Los productores españoles de tomate son los principales perjudicados por las importaciones del Sáhara, que consideran «competencia desleal». De hecho, y, como ya explicó ABC, en los últimos años España ha perdido el 50% de su cuota en la UE y hasta el 80% en el Reino Unido, mientras que Marruecos ha incrementado la suya un 70%. Por esto último, y porque en 2022 el gobierno de Pedro Sánchez protagonizó un histórico cambio de posición con respecto al conflicto territorial al reconocer el plan de autonomía marroquí, el interés esta mañana estaba en el sentido del voto de los eurodiputados españoles.
Tanto los parlamentarios del PP como los de Vox -que también había presentado una moción- han votado a favor de la iniciativa, mientras que la mayoría de socialistas españoles presentes en la Eurocámara han votado en contra, excepción hecha del diputado González Casares, que ha apoyado la moción.
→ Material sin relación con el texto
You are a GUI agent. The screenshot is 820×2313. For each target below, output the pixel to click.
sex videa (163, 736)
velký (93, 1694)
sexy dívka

Aun así, la propuesta ha servido para que la cámara mostrara su rechazo al nuevo etiquetado, ya que 359 diputados han votado a favor de la propuesta del PP (se necesitaban 360 votos para que fuera aprobada), 188 en contra y 76 se han abstenido.
En un comunicado muy duro, la popular Carmen Crespo ha calificado el voto socialista como una «traición al campo español», a la vez que ha pedido explicaciones al ministro de Agricultura, Luis Planas: «¿Dónde está defendiendo al sector del tomate español? porque ya se ha demostrado que en Europa no».
Es un caso polémico como pocos, dado que a nadie escapa que en este embrollo la UE se juega la calidad de sus relaciones bilaterales con Marruecos, que siempre ha dejado claro que no va a aceptar ninguna entente comercial que no reconozca «su integridad territorial».
Una sentencia que puso en peligro la relación UE-Marruecos
El conflicto empezó en noviembre de 2024, cuando el TJUE dictaminó que los tomates y melones del Sáhara no podían beneficiarse de las exenciones arancelarias previstas en el Acuerdo Euromediterráneo UE-Marruecos, al entender que Rabat no puede firmar nada en nombre de un territorio que no le pertenece. A su vez, el alto tribunal sentenció que, a partir del 4 de octubre de este año, los productos que se exportan desde los territorios ocupados debían lucir un etiquetado que indicara «únicamente el Sáhara Occidental», se lee en la sentencia.
Para remediar lo primero, Bruselas ha ideado un birlibirloque legal que pasa por dar ayuda humanitaria a los refugiados saharauis en Argelia, y para lo segundo, una reforma de los reglamentos para que las importaciones del Sáhara puedan identificarse con origen en «Dakhla Oued Ed-Dahab» y «El Aaiún-Sakia El Hamra», que son los topónimos que emplea Marruecos para los territorios ocupados.
Que el cambio legal sigue a una negociación con Rabat es algo de sobra conocido y, de hecho, la pasada semana la portavoz de la Comisión, Brigitte Misonne, llegó a reconocerlo: «La opción por la indicación del origen regional ha sido el resultado de negociaciones con Marruecos».
Las organizaciones agrarias califican el acuerdo de «indignante y rocambolesco»
Para la organización agraria COAG, esto «resulta indignante y absolutamente rocambolesco (...) No se puede permitir que un tercer país influya o modifique las normas internas de protección de los consumidores de la UE«, se lee en un comunicado de prensa.
Para COAG, no existe base jurídica ni institucional para redefinir el origen de las importaciones mediante un acuerdo internacional, en lo que consideran «un escándalo regulatorio que afecta directamente al carro de la compra de millones de europeos».
Además, consideran que se trata de un precedente peligroso que abre la puerta a otros casos futuros: «Mientras que los productos europeos se deben etiquetar siempre bajo el nombre del país, las producciones de importación podrían señalar regiones o localidades a su antojo», denuncian.
En la misma línea, desde Asaja señalan que aceptar la reforma sería una «grave señal de cesión política ante intereses externos que atentan directamente contra la soberanía alimentaria europea y que abren la puerta a nuevas formas de competencia desleal«. »No puede mantenerse un mercado único donde se diluye la trazabilidad del origen, se desprotege a los agricultores y se ignoran decisiones judiciales europeas vinculantes«, aseguraron ayer en un comunicado, antes de la votación.